Could you output exactly the lines from the one containing "Instruction: Click the" through the end of the records below, and nothing more?

Saved data entries:
*** Begin section ***
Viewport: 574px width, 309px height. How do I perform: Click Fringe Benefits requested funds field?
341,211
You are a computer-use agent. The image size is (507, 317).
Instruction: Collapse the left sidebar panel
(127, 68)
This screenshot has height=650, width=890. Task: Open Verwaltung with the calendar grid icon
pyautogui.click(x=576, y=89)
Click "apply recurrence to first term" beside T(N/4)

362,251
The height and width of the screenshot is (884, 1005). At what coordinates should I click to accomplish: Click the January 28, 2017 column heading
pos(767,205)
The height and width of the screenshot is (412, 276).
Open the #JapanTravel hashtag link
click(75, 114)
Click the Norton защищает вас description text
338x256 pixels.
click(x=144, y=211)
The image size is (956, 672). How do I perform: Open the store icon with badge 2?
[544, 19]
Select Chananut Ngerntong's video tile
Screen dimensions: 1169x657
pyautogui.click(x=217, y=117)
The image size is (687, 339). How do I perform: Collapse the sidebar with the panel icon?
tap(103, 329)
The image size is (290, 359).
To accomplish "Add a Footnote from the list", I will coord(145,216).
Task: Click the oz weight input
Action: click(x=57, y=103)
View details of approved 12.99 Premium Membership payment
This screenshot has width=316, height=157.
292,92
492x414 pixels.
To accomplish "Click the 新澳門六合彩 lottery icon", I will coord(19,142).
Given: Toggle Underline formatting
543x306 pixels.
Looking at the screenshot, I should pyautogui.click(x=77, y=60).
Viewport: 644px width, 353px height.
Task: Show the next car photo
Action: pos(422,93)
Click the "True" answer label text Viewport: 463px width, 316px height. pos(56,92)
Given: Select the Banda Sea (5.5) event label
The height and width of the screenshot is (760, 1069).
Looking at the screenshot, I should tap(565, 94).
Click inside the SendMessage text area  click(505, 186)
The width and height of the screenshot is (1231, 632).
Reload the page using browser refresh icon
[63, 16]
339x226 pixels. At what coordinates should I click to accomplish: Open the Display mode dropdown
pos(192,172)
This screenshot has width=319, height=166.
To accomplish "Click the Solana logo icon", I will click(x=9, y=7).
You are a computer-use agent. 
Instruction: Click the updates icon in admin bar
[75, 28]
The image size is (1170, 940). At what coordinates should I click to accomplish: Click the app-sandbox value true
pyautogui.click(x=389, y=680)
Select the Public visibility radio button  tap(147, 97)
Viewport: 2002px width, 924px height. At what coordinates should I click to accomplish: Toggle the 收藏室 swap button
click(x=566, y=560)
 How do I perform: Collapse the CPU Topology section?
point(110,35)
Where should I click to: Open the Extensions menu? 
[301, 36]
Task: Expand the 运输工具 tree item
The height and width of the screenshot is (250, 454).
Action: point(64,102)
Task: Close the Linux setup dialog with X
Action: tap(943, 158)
*** End section ***
§ **Solution to this exercise**
Instruction: Click the updates icon in admin bar
[75, 28]
The image size is (1170, 940). At what coordinates should I click to accomplish: Click the app-sandbox value true
pyautogui.click(x=389, y=680)
Select the Public visibility radio button  tap(147, 97)
Viewport: 2002px width, 924px height. At what coordinates should I click to accomplish: Toggle the 收藏室 swap button
click(x=566, y=560)
 How do I perform: Collapse the CPU Topology section?
point(110,35)
Where should I click to: Open the Extensions menu? 
[301, 36]
Task: Expand the 运输工具 tree item
The height and width of the screenshot is (250, 454).
Action: point(64,102)
Task: Close the Linux setup dialog with X
Action: tap(943, 158)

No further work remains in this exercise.